[START]
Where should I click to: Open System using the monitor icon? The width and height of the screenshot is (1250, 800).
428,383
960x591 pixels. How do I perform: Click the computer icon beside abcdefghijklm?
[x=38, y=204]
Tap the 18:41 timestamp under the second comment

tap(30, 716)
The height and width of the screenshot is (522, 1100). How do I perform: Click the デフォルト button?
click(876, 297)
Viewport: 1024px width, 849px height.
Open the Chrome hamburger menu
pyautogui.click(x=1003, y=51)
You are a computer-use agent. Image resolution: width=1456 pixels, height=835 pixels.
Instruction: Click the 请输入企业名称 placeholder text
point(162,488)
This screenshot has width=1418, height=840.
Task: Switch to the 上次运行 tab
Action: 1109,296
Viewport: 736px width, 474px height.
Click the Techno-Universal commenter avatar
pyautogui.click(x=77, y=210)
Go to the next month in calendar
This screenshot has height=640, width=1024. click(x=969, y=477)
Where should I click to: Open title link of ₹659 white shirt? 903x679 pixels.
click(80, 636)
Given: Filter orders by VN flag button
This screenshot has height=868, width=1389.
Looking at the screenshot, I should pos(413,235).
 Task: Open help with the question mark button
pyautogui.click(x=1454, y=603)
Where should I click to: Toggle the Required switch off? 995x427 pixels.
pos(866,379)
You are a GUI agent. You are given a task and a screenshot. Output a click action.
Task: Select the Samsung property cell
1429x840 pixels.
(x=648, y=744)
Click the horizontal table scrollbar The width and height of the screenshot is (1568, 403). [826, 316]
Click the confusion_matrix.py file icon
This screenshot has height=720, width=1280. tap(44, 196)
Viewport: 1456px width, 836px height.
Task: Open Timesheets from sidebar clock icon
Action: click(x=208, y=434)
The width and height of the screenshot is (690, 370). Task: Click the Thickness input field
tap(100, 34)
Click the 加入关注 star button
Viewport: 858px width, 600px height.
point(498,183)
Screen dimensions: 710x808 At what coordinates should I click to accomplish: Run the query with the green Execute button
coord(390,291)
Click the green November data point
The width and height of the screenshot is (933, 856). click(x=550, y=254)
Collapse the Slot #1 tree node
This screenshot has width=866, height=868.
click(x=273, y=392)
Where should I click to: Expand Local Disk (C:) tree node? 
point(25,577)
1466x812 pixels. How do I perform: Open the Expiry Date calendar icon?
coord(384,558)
[END]
### Task to carry out
Update the data above by replacing "hamburger menu" with "three-dot menu", leaving everything else unchanged.

### Completed exercise
Where should I click to: Open System using the monitor icon? The width and height of the screenshot is (1250, 800).
428,383
960x591 pixels. How do I perform: Click the computer icon beside abcdefghijklm?
[x=38, y=204]
Tap the 18:41 timestamp under the second comment

tap(30, 716)
The height and width of the screenshot is (522, 1100). How do I perform: Click the デフォルト button?
click(876, 297)
Viewport: 1024px width, 849px height.
Open the Chrome three-dot menu
pyautogui.click(x=1003, y=51)
You are a computer-use agent. Image resolution: width=1456 pixels, height=835 pixels.
Instruction: Click the 请输入企业名称 placeholder text
point(162,488)
This screenshot has width=1418, height=840.
Task: Switch to the 上次运行 tab
Action: 1109,296
Viewport: 736px width, 474px height.
Click the Techno-Universal commenter avatar
pyautogui.click(x=77, y=210)
Go to the next month in calendar
This screenshot has height=640, width=1024. click(x=969, y=477)
Where should I click to: Open title link of ₹659 white shirt? 903x679 pixels.
click(80, 636)
Given: Filter orders by VN flag button
This screenshot has height=868, width=1389.
Looking at the screenshot, I should pos(413,235).
 Task: Open help with the question mark button
pyautogui.click(x=1454, y=603)
Where should I click to: Toggle the Required switch off? 995x427 pixels.
pos(866,379)
You are a GUI agent. You are given a task and a screenshot. Output a click action.
Task: Select the Samsung property cell
1429x840 pixels.
(x=648, y=744)
Click the horizontal table scrollbar The width and height of the screenshot is (1568, 403). [826, 316]
Click the confusion_matrix.py file icon
This screenshot has height=720, width=1280. tap(44, 196)
Viewport: 1456px width, 836px height.
Task: Open Timesheets from sidebar clock icon
Action: click(x=208, y=434)
The width and height of the screenshot is (690, 370). Task: Click the Thickness input field
tap(100, 34)
Click the 加入关注 star button
Viewport: 858px width, 600px height.
point(498,183)
Screen dimensions: 710x808 At what coordinates should I click to accomplish: Run the query with the green Execute button
coord(390,291)
Click the green November data point
The width and height of the screenshot is (933, 856). click(x=550, y=254)
Collapse the Slot #1 tree node
This screenshot has width=866, height=868.
click(x=273, y=392)
Where should I click to: Expand Local Disk (C:) tree node? 
point(25,577)
1466x812 pixels. How do I perform: Open the Expiry Date calendar icon?
coord(384,558)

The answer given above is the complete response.